Are connected in series and / or in parallel. The output electrode 4 made of, for example, a metal foil is connected to the back electrode 3. These back sides are sealed with the filler 5. Specifically, the filler 5 is formed by, for example, hot-melting EVA with the end of the output wire 4 standing. The back surface of the filler 5 is covered with a back sealing material (weatherproof film) 6 having a three-layer structure in which both surfaces of a metal foil 6a are sandwiched between insulating films 6b. The back surface sealing material 6 is provided with a through hole as an output extraction portion O for extracting the output extraction line 4 to the outside. Output lead wire 4
Is routed to the back surface side of the back surface sealing material 6 through the through hole. A terminal 7 is provided at the end of the output lead wire 4 routed to the outside.
Are attached by soldering or screwing, and an output lead wire 8 is connected to the terminal 7. A terminal section including these output lead wires 4, terminals 7 and output lead wires 8 is covered with a terminal box 9.

In some cases, the exposed portion of the filler 5 and the output line 4 in the output extraction section O is sealed with a protective resin such as silicone resin. Similarly, the surface of the terminal 8 may be sealed with a protective resin such as a silicone resin.

FIG. 5 shows a conventional crystalline solar cell module. In FIG. 5, a plurality of crystalline solar cells 11 are provided on the back side of the front cover glass 1, and these solar cells 11 are connected by connection lines 12. The output lead wire 4 made of, for example, a metal foil is connected to the terminal solar cell 11. Other configurations are the same as those in FIG.

In these solar cell modules, since the filler 5 is exposed to the outside air at the output extraction portion O,
Moisture and waterproof properties are not enough. Further, even if the output take-out portion O is protected by a silicone resin or the like, it is not so much different from the state of being exposed to the outside air, and the moisture-proof and waterproof properties are not sufficient. As a result, in particular, when water infiltrates the terminal box 9, since water enters the filler 5 through the output extraction portion O, corrosion of the output extraction wire 4, and further, corrosion of the back electrode 3 and the like are likely to occur. This is a major weakness in the environmental resistance performance of solar cell modules. Actually, many troubles of the solar cell module are caused by defects such as corrosion of the back electrode 3 due to moisture that has entered from the outside.

[0007]

SUMMARY OF THE INVENTION An object of the present invention is to provide a solar cell module having excellent environmental resistance.

[0008]

The solar cell module of the present invention comprises a transparent substrate, a solar cell provided on the back side of the transparent substrate, an output line connected to the solar cell, and A filler for sealing a solar cell, and a backside sealing material provided on the backside of the filling material, wherein the output extraction line passes through an output extraction portion from inside the filler and the backside of the backside sealing material.
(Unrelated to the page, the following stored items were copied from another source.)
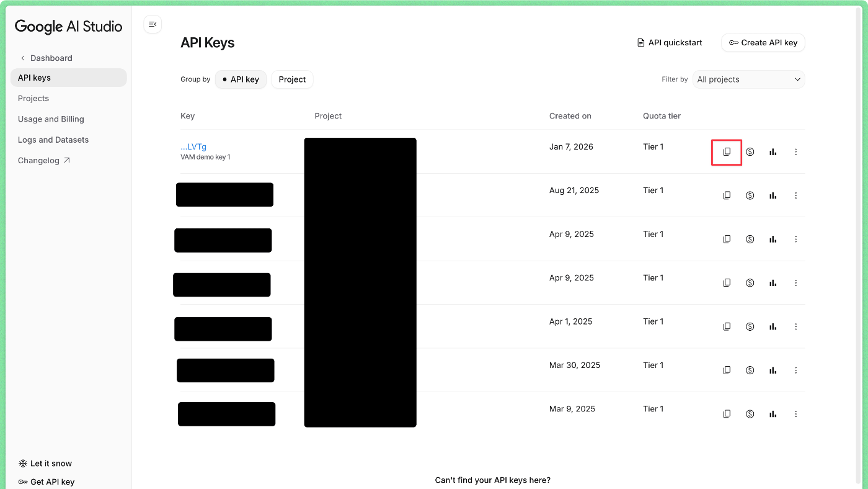The image size is (868, 489).
Task: Open overflow menu for the Mar 30 key
Action: pos(795,370)
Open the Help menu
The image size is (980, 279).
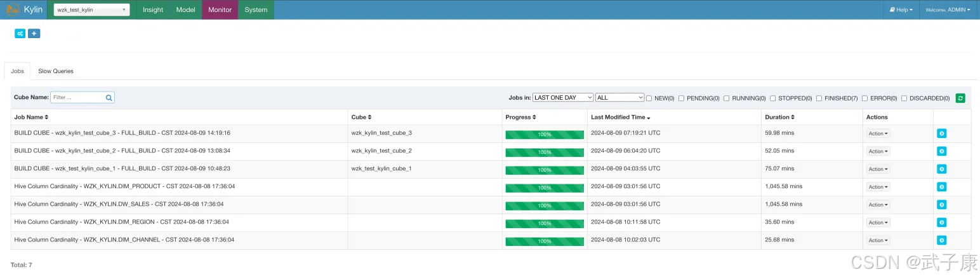pyautogui.click(x=901, y=10)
In the solar cell module drawn around, the filler at the output extraction portion is not directly in contact with outside air. Here, the output extraction portion refers to a portion where the output extraction line crosses the back surface sealing material. Further, a material having particularly excellent moisture resistance and water resistance is used as the back surface sealing material.

[0009] For example, it is preferable that the output line is formed to extend along the back surface of the solar cell module, and the extension of the output line is covered with a back surface sealing material. More specifically, in the extension of the output line, the back surface sealing material,
A laminated structure of the output extraction line and the back surface sealing material is formed. Normally, a filler or the like is interposed between the output lead-out line and the back surface sealing material to bond them.

[0010]

DESCRIPTION OF THE PREFERRED EMBODIMENTS Each member constituting the solar cell module of the present invention will be briefly described.
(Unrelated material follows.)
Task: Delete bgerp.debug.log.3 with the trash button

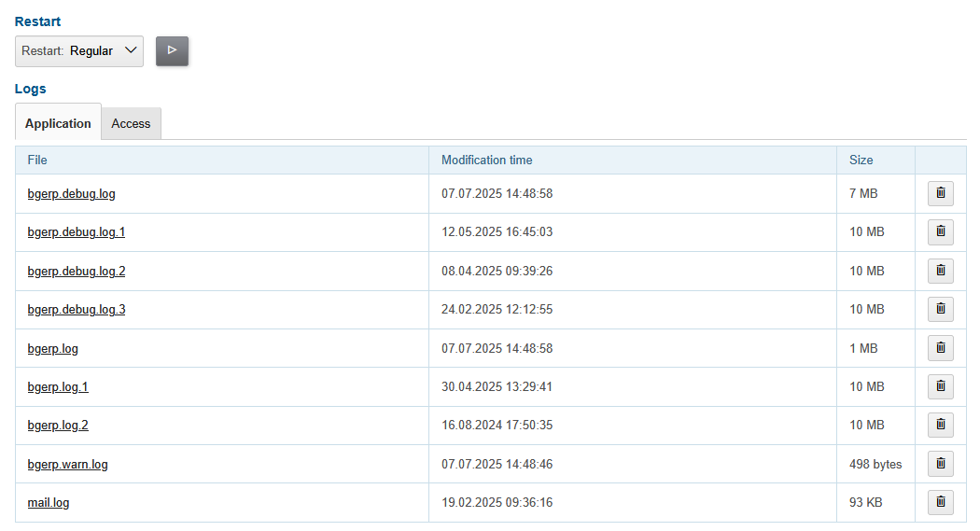Action: tap(940, 309)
A glass substrate or the like is used as the transparent substrate. A plurality of solar cells are provided on the back side of the transparent substrate. The photovoltaic element constituting the solar cell may be either a thin film type or a crystalline type. Thin-film solar cells are connected in series and / or in parallel by a back electrode. The back electrode is made of a metal foil, a conductive paste, or the like. The crystalline solar cells are connected by connection lines. An output extraction line is connected to the thin-film solar cell via a back electrode, and an output extraction line is directly connected to the crystalline solar cell at the terminal cell. Such an output lead is routed to the outside as described later, and a terminal and an output lead are connected to its end.

The above solar cell, back electrode, connection line,
A member such as an output lead wire is sealed with a filler. As the filler, EVA (ethylene / vinyl acetate copolymer), PVB (polyvinyl butyral), silicone resin, or the like is used. The filler can be easily formed by a method such as hot melt.

A back surface sealing material is provided on the back surface of the filler. The backside sealing material may be a single insulating film having excellent moisture resistance and water resistance, such as a fluorine-based film or a PET film, or a metal foil made of aluminum or the like sandwiched between two insulating films. Used in the form of a layered structure. Since the metal foil provided at the center of such a back surface sealing material has a function of improving moisture resistance and water resistance, it is effective in protecting the solar cell from moisture.

The output lead-out line is routed from the inside of the filler through the output lead-out section to the back side of the back sealing material. The output extraction portion is formed as a gap between the back surface sealing materials or a through hole provided in the back surface sealing material. A terminal is provided at an end of the output lead wire routed to the outside, and an output lead wire is connected to this terminal. These terminals are housed in a terminal box.

Hereinafter, embodiments of the present invention will be described with reference to the drawings.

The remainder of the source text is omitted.